Write out each line of the entries below word for word, leaving out the pictures.

Pointing entries for screenshots and pages
·····
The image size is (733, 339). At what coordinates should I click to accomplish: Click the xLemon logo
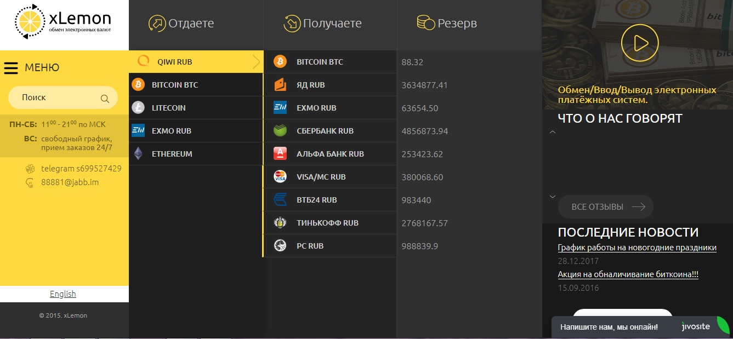(x=64, y=22)
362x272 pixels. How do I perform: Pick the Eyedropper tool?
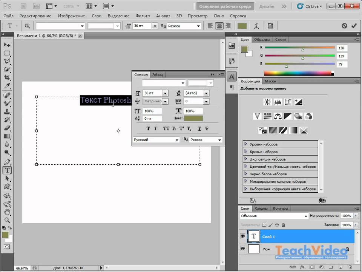[7, 86]
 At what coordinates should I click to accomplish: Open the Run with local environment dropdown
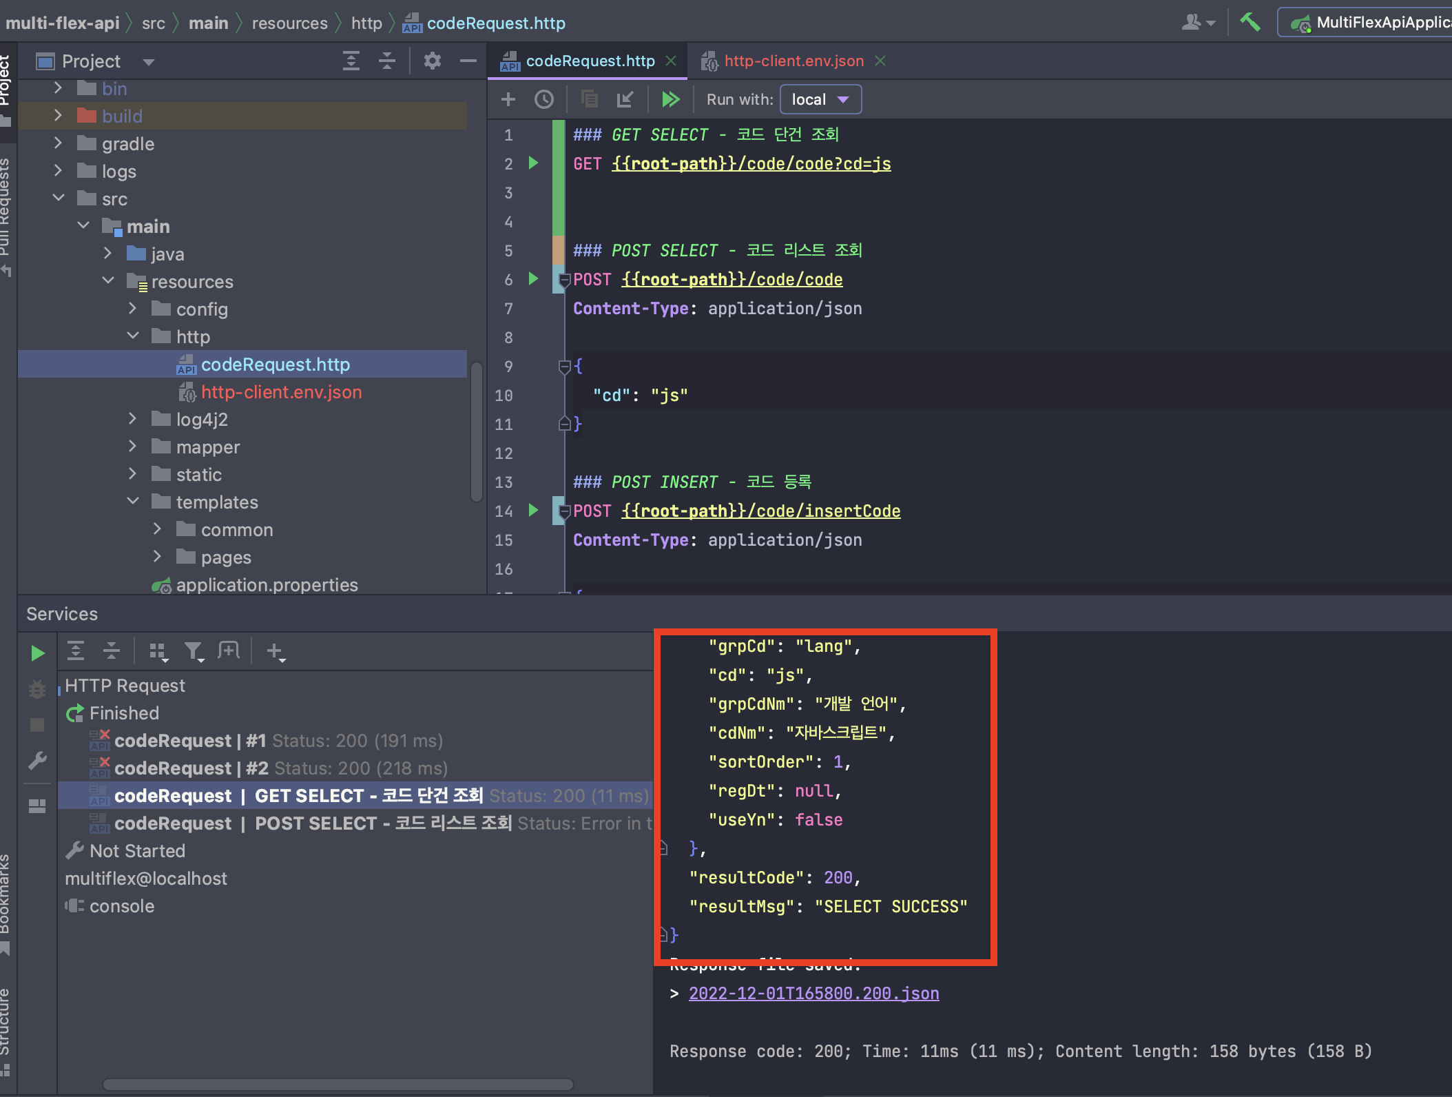[820, 99]
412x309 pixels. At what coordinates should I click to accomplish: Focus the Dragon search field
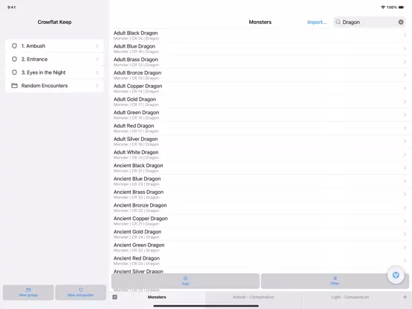369,22
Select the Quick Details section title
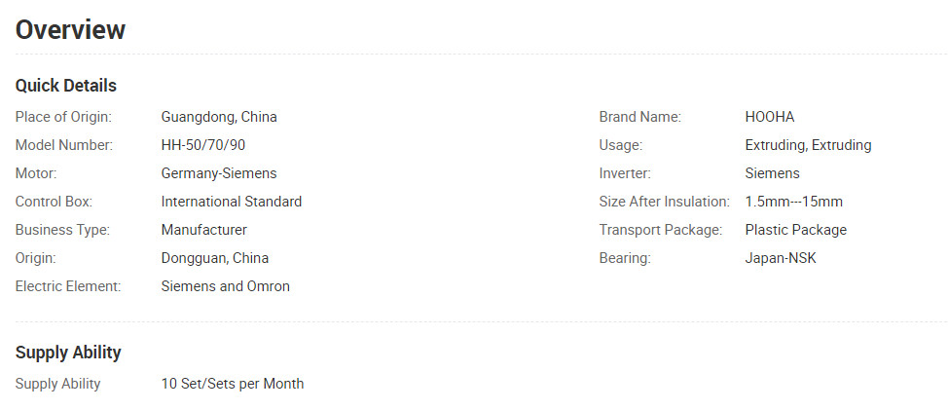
·····
RESPONSE FOR THIS EXERCISE:
The image size is (733, 339). At what coordinates should I click to accomplish: Click the xLemon logo
(x=64, y=22)
362x272 pixels. How do I perform: Pick the Eyedropper tool?
[7, 86]
 At what coordinates should I click to accomplish: Open the Run with local environment dropdown
[820, 99]
412x309 pixels. At what coordinates should I click to accomplish: Focus the Dragon search field
369,22
Select the Quick Details section title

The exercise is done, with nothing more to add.